L’issue de la guerre reste cependant incertaine, et pas que pour des raisons militaires ou humanitaires:
"Tout est lié aux négociations avec l’Iran. Plus les Houthis gagnent du terrain, plus c’est une carte importante à jouer pour Téhéran dans les négociations avec les autres pays du Golfe", souligne Karim Sader.

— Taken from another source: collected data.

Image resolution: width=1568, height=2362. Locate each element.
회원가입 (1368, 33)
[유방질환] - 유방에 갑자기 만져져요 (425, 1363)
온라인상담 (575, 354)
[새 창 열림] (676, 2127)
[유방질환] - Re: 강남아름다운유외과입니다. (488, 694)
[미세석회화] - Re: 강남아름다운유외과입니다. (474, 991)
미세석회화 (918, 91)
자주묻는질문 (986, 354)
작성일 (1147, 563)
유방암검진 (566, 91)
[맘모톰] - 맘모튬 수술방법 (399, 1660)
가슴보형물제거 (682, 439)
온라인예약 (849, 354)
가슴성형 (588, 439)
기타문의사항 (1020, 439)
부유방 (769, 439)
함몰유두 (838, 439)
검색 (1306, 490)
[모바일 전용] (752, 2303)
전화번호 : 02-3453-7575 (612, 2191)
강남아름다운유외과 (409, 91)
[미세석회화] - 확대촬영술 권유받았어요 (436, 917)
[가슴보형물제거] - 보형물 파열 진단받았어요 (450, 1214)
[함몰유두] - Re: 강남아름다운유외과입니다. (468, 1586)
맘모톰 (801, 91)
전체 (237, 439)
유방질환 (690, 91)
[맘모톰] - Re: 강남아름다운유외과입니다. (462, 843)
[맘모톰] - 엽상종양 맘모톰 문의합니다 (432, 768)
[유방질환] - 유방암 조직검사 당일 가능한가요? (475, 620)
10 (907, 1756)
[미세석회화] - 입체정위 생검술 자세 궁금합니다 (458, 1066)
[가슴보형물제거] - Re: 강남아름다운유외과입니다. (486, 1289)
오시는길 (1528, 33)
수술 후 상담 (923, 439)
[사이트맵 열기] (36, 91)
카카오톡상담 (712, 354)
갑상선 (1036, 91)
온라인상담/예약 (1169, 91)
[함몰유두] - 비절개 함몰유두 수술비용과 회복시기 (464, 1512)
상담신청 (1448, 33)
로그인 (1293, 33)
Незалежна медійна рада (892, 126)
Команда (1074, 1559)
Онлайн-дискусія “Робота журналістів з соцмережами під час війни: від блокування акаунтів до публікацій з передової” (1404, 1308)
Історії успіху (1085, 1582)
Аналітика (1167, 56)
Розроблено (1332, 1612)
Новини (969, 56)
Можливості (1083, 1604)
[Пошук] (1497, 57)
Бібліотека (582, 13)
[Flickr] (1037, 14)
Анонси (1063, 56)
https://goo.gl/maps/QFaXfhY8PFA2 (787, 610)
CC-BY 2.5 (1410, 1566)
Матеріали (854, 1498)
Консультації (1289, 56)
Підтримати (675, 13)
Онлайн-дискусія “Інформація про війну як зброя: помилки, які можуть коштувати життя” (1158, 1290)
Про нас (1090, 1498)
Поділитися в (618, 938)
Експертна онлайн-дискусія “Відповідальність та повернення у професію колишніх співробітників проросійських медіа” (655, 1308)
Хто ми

Les rencontres se multiplient. En plus des pourparlers à Bagdad entre officiels saoudiens et iraniens, les deux parties se sont récemment réunies en Jordanie et même à Jeddah, en Arabie saoudite, dans le cadre de la réouverture du bureau de l’Organisation de la coopération islamique (OCI) dans cette ville. D’ailleurs, Saïd Khatibzadeh, porte-parole de la diplomatie iranienne, a fait savoir que "nous sommes prêts à ouvrir de nouveau notre ambassade en Arabie saoudite". Un rapprochement également entamé avec les Émirats arabes unis. "Il y a un climat plutôt favorable à la négociation, à la diplomatie", observe Karim Sader. Au lendemain des attaques houthies sur son sol, Abou Dhabi a déclaré vouloir recevoir le Président iranien Ebrahim Raïssi.
Reste à savoir si les Houthis rentreront dans les clous.
"Il n’est pas à exclure que les Houthis démontrent leur marge de liberté vis-à-vis de Téhéran et qu’ils ne veuillent pas faire l’objet d’un compromis entre les pays du Golfe et l’Iran. C’est une hypothèse, mais personne n’a intérêt à ce que le Yémen continue à brûler", pense le politologue.
Une chose est sûre, on est bien loin des vœux pieux de Joe Biden sur la fin de la guerre du Yémen. Ces nouveaux rebondissements viennent "tirer la sonnette d’alarme sur un conflit qui a trop duré", conclut Karim Sader.